Then I guess the goal is to develop the apparatus and methods to make second-order experiments, correct?

You say my proposed experiment is a first-order one. How so?

Regards,
Bob.

For electromagnetism, the aberration effect is second-order, but for gravitation (according to general relativity) it is actually fourth order, so this isn't a very practical way of trying to infer a propagation speed.

I get the impression that you haven't really grasped what people are saying. Your "proposal" is to check whether the direction of the Sun's gravitational pull points in the same direction as the Sun's optical rays as viewed from the Earth, or whether the directions differ by the amount of aberration that we know applies to the Sun's light. The answer to this is already well known, and has been known for over two centuries (see Laplace), and is explained in the very article that you linked. The answer is that, just as in the case of electromagnetism, the force between two "charges" (or masses) does not exhibit aberration to the first order. The "order" refers to the exponent on (v/c). For example, if the expected aberration angle was first order, it would be proportional to (v/c), whereas if it is second order it would be proportional to (v/c)^2, and for fourth order it would be proportional to (v/c)^4. The quantity v is the speed of the moving masses or charges. The aberration angle for light is first order, but for the force of gravity (according to general relativity, with a propagation speed of c) it is fourth order. So, hopefully you can see that there is no hope of detecting such a small amount of aberration.

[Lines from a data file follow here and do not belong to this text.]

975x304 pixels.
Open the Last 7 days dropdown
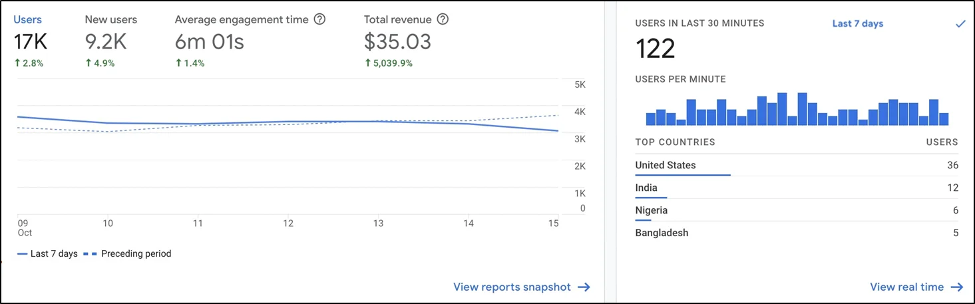coord(857,23)
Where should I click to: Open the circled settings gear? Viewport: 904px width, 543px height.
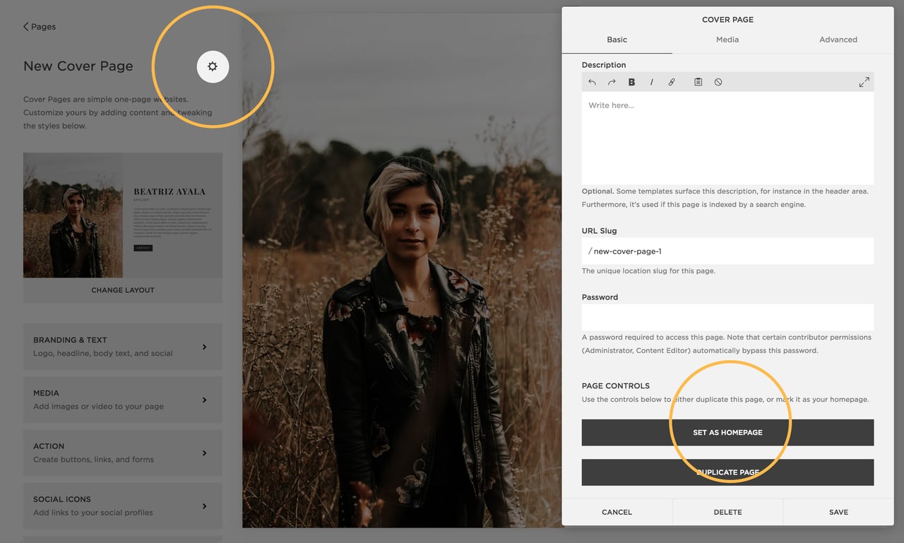[213, 66]
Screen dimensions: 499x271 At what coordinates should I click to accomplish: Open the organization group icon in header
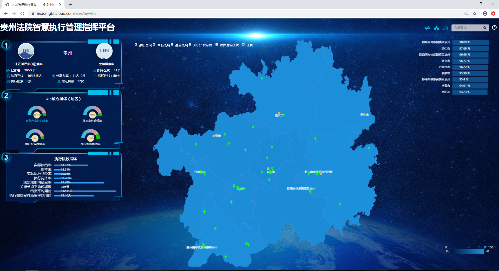436,28
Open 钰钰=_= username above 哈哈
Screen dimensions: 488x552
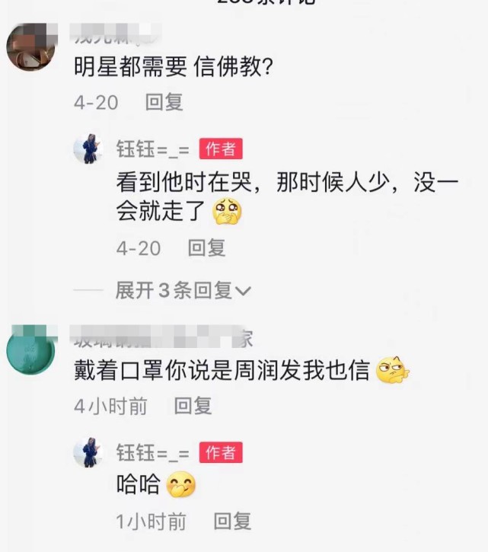153,453
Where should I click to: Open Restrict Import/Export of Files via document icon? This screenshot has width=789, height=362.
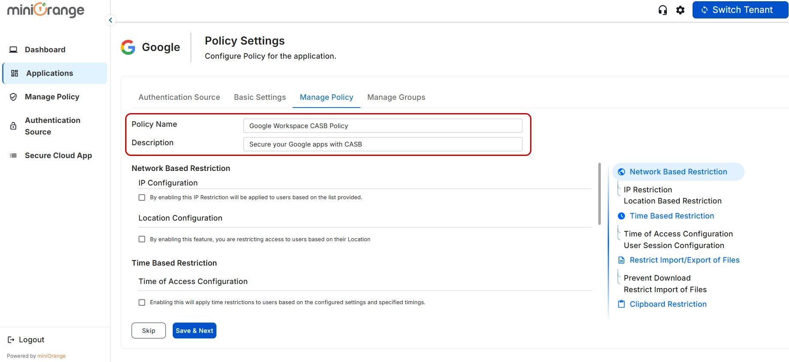click(x=621, y=260)

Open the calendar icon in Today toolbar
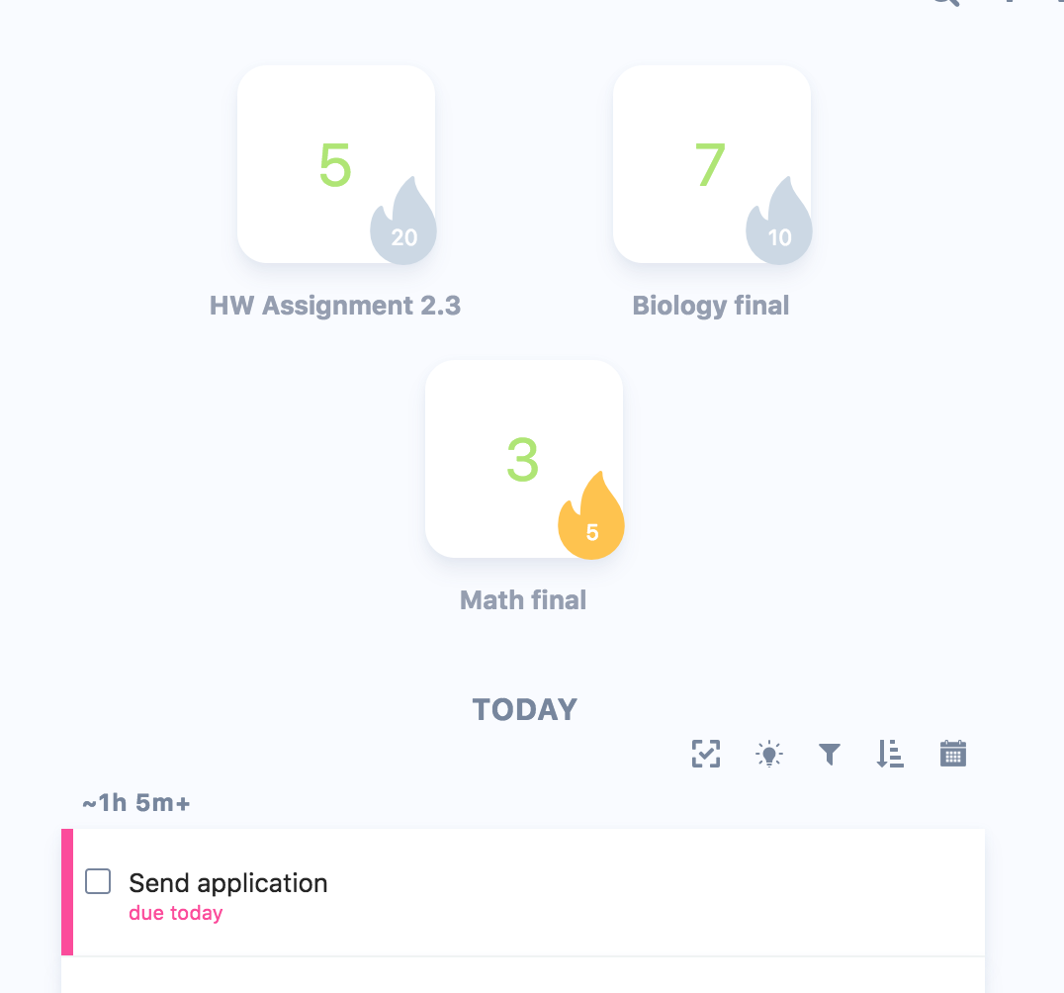[x=952, y=755]
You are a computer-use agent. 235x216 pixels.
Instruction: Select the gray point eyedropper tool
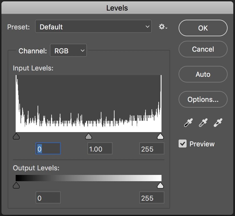[x=203, y=122]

Moreover, this doesn't really address what I suspect is your underlying agenda. You aren't trying to check the predictions of general relativity (which unambiguously entails a propagation speed of c for gravity), you are trying to find evidence that general relativity is wrong. The point is, checking aberration angles isn't going to prove relativity wrong, because relativity predicts an aberration angle proportional to (v/c)^4, which is experimentally indistinguishable from zero. The lack of measurable aberration represents confirmation (not falsification) of general relativity - but this is presumably the exact opposite of your intention. So you need to think of something else.
 
  • #33
Russell E,

Nearly all of the responses to this experiment have apparently been made from theory only, and with an irritation that an attempt is being made at possibly showing that the GR theory may be in need of reconsideration.

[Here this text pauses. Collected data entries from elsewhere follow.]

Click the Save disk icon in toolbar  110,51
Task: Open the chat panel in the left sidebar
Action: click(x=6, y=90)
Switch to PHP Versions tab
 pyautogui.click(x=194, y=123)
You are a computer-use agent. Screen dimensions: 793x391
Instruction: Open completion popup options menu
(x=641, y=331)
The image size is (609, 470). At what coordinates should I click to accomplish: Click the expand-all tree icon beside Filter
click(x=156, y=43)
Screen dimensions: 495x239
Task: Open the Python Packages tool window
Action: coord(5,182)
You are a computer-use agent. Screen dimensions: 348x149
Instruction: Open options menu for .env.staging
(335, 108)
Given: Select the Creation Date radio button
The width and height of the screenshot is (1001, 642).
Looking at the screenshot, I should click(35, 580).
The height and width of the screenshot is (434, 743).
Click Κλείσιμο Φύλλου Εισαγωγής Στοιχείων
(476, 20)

Well my "agenda" is to try to establish a repeatable demonstration of the real world forces that can be compared to the theoretical assertions.

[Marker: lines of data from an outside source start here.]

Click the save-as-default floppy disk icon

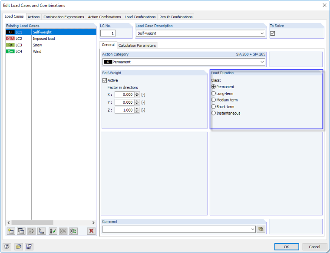(29, 246)
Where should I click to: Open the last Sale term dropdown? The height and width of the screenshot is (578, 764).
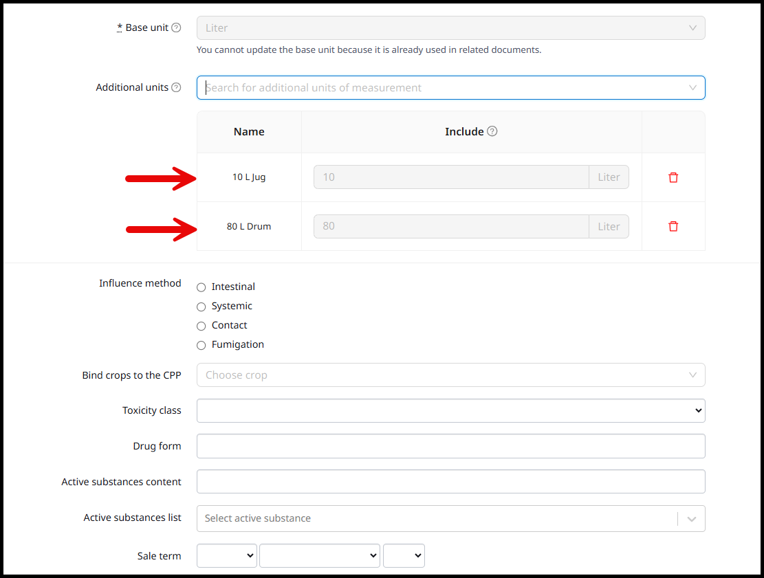pos(404,556)
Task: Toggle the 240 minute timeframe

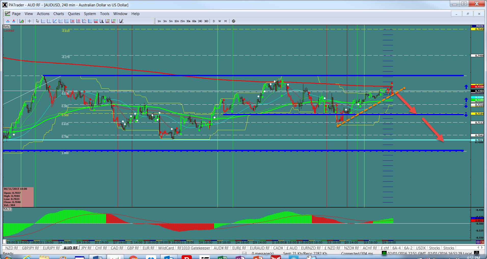Action: click(x=200, y=21)
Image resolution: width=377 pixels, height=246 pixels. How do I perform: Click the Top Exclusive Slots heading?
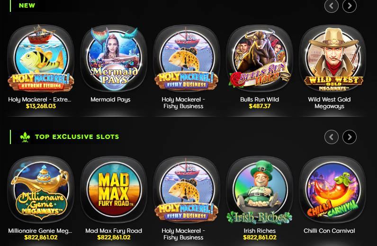77,137
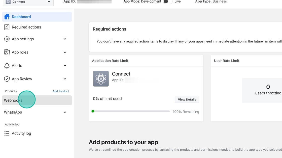Expand the App roles section chevron
The height and width of the screenshot is (158, 282).
pyautogui.click(x=65, y=52)
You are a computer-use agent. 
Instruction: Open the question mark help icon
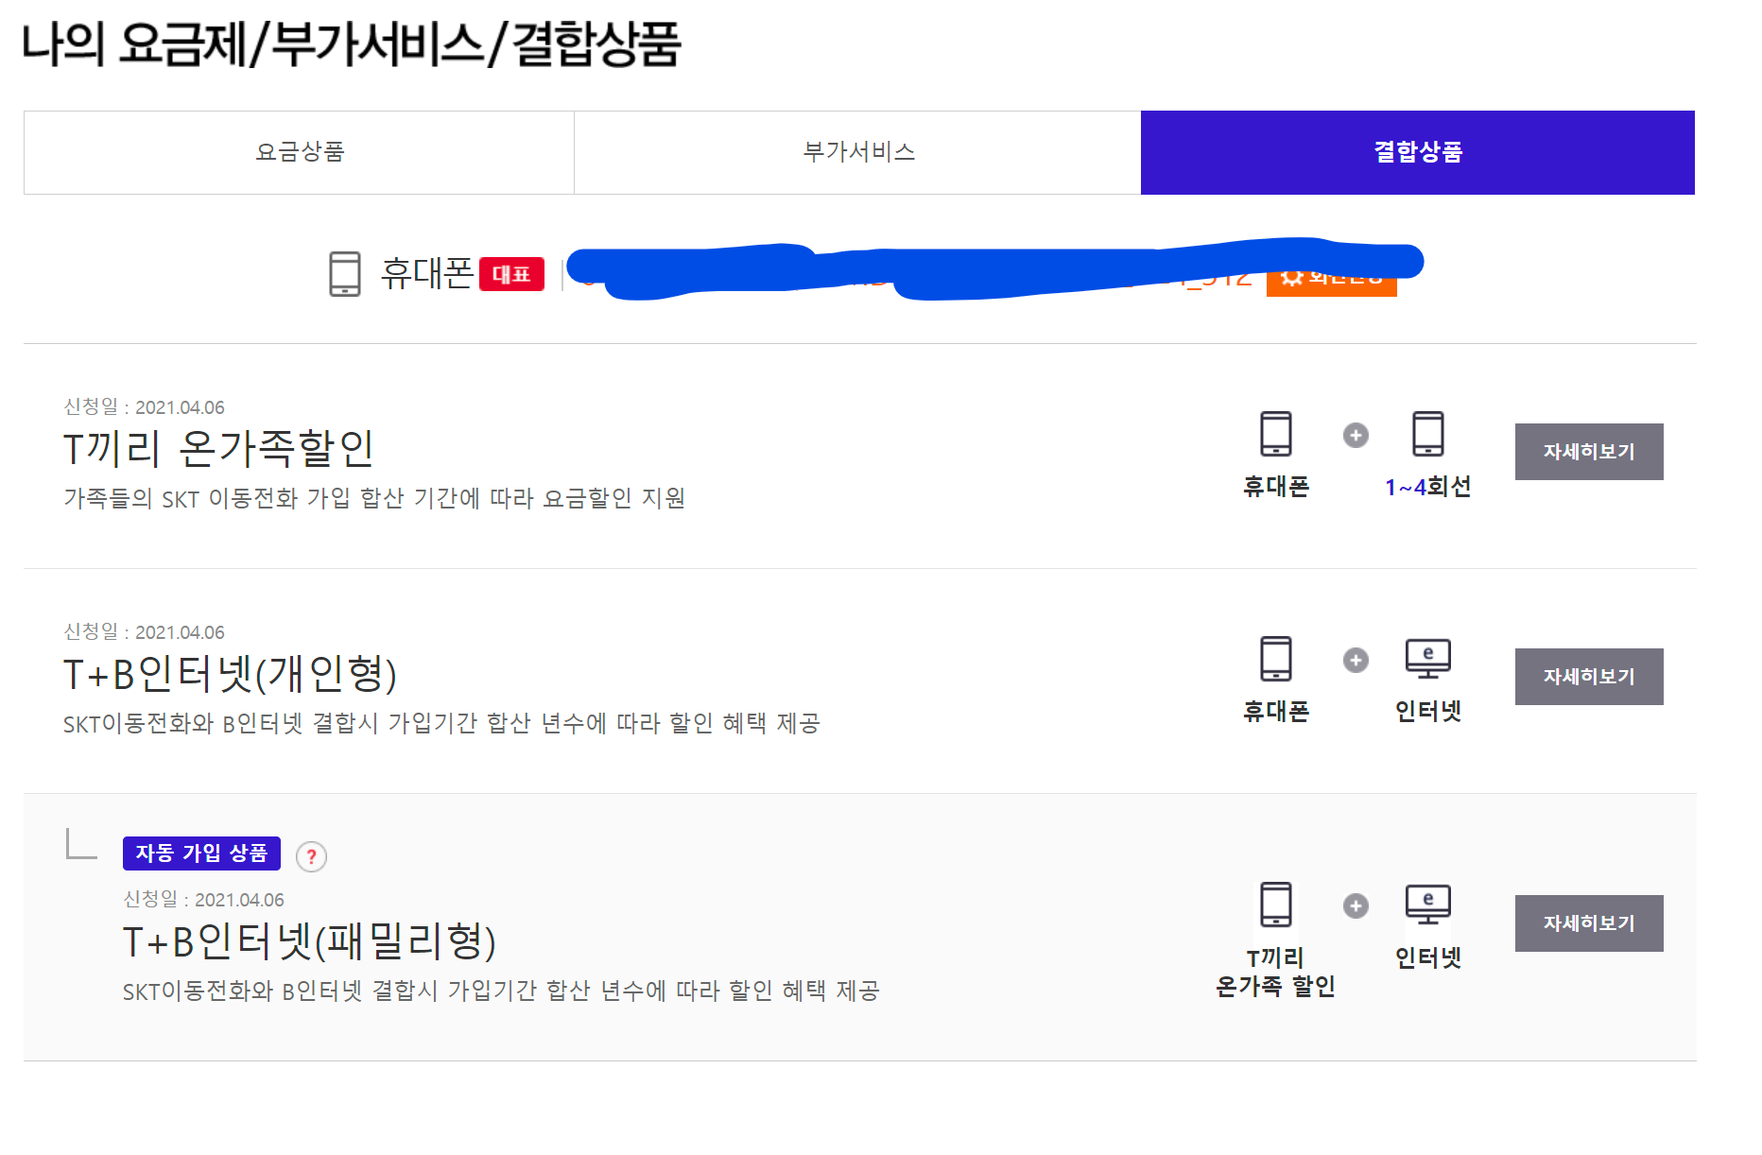click(311, 856)
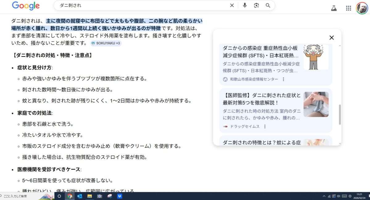Expand the SOKUYAKU +3 sources chip
The image size is (370, 200).
tap(106, 43)
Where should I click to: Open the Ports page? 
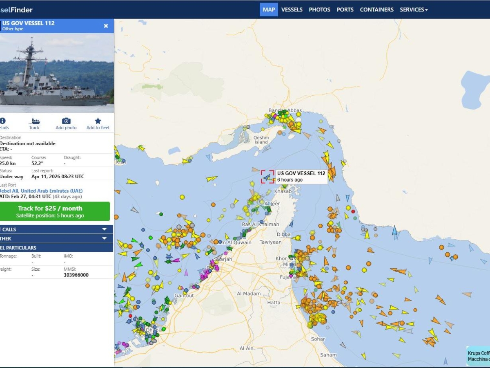345,9
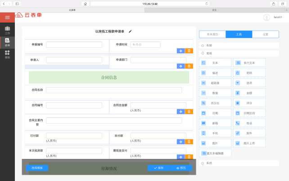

Whether the results confirm or refute the supposed facts of these theories will have to be determined after the data is in. My attempt is to try to set up the methods, apparatus, and controls that can accurately measure these forces within the constraints of the experiment, and have them repeatable and verifiable by the Professionals.

Many of my references and reasons for making the attempt at the experiment are contained in the following article: http://iopscience.iop.org/0004-637X/590/2/683/fulltext

Excerpt: "We calculate the delay in the propagation of a light signal past a massive body that moves with speed v, under the assumption that the speed of propagation of the gravitational interaction cg differs from that of light."

This is the first sentence of the article.

Excerpt: " We conclude that recent measurements of the propagation of radio signals past Jupiter are sensitive to (alpha)1 but are not directly sensitive to the speed of propagation of gravity.

This is the ending sentence of the same paragraph.

Excerpt: "We thus conclude that the v/c corrections to the Shapiro time delay are normal 1.5 PN corrections that occur when there are moving bodies but that they have nothing to do with the speed of propagation of gravity, insofar as it affects the retardation of gravitational interactions."

Excerpt: "Therefore, measurements of the propagation of radio waves past Jupiter do not directly constrain the propagation speed of the gravitational interaction."

The next section of the article goes into the math to show their position.

Excerpt:
1 A similar conclusion was reached by Carlip (2000) in the context of binary motion, in response to a proposed bound on the speed of gravity by Van Flandern (1998).

A foot note to show that Van Flandern's proposal was being considered with recognition for his work, that has been referred to here as "crackpot".

Excerpt: "We have shown that the speed of propagation of gravity has no direct influence on the time delay of light to 1.5 PN order. The only effect comes from any modification of the PPN parameters that might arise in a theory with a different propagation speed. This contradicts claims made by Kopeikin (2001, 2002)."

Followed by more references to theories and time frame references that support their conclusions.

All I have heard on this forum so far is the negatives of how wrong I am in my thinking and how impossible and worthless the experiment is.

Not one single post has been made for how to design a workable experiment or how to improve a procedure to make extremely sensitive measurements.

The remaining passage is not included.